We’re standing if front of an installation by Sarah Sze. It’s a swirling double helix in front of a window. Bright aluminum ladders twist like creative whimsy itself. Their steps lead into space, decorated with feminine knickknacks. The piece is high-horsepower, florid and elusive. It’s like looking at the ecstatic unraveling of a grunge ballerina’s spirit.

"What’s wrong?" Ferretti asks.

"Some art is naked to a fault," I say. "Other art bares all without losing mystique. The more that’s revealed, the more there is to see. A man falls deep in love."

Ferretti’s searching Sze’s work for a garter in which to place a dollar.

Meanwhile, I continue my search for the great American piece of art: Raw and elegant and iconoclastic and, most of all, bigger than life.

I’m an average white guy who needs to identify with heroic stuff. Funny that my needs are satisfied by a black woman. Or maybe it’s sad that I should think it so. In any case, Chakaia Booker’s work massages my crotch where the legs of past and future intersect. My masculinity hangs on a conservative old hinge. But there are times when it’s oiled liberally to great rejuvenative effect, so that my prick-nature rises to break the plane of suspicion in a moment of virile glory.

For this, I’ll take any catalyst. As long as it’s first rate.

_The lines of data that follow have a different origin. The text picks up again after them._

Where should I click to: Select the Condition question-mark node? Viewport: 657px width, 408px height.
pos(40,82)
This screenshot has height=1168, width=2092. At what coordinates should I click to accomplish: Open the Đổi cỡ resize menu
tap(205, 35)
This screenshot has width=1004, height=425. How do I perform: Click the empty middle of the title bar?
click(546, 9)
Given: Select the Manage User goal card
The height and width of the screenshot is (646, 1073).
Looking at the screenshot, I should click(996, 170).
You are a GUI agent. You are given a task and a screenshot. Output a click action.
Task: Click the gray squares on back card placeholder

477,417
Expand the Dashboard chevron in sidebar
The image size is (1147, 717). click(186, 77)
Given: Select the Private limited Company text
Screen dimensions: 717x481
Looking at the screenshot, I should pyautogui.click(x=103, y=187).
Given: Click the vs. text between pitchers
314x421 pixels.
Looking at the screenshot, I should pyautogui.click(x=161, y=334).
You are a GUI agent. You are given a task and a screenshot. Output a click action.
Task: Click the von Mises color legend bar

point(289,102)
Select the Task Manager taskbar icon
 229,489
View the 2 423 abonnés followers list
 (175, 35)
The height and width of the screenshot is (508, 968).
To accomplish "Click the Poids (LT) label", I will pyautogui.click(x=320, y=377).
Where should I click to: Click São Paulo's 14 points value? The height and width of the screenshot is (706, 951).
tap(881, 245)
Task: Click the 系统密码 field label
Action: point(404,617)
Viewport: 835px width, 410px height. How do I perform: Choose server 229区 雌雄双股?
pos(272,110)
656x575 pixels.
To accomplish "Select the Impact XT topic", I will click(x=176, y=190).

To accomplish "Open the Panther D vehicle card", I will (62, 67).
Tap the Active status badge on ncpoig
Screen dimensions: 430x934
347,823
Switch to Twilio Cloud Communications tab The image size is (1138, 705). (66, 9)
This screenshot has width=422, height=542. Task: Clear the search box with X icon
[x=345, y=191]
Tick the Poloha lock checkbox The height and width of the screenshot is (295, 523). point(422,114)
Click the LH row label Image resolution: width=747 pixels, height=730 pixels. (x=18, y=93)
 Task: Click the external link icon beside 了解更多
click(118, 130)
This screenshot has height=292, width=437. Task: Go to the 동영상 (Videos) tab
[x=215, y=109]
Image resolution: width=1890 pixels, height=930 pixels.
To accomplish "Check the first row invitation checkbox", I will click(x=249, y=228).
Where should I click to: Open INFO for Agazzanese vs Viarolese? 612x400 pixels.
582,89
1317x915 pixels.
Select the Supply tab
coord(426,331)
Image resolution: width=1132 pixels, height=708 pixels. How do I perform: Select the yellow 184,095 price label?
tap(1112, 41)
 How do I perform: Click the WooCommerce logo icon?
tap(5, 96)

"What’s wrong?" Ferretti asks.

Finally, I’m speechless. I’m no longer walled in a museum. I’m looking at Booker’s framed field of tires as if it were both a window to infinity and the mortal fabric of her womb. She’s woven discarded black rubber into a patch of cosmic ocean that’s tempestuous and placid and uncertain and alive. Her surface rhythms are natural. Dispassionate and wise. She’s exhibiting the hardest-earned maturity and eccentricity, too.

"Ferretti," I say, "Only the best artist can make her private parts universal."

We’ve got two models for seeing in the lawless realm of art. The hockey model. The strip-bar model. Can they be used simultaneously?

Ferretti’s not around to ask. He’s gone to see video and computer art.

I look again at Booker’s tapestry of tires. I wind up to shoot a puck of insight into her womanly net. But something else leaves my stick. I shoot a seed of understanding instead.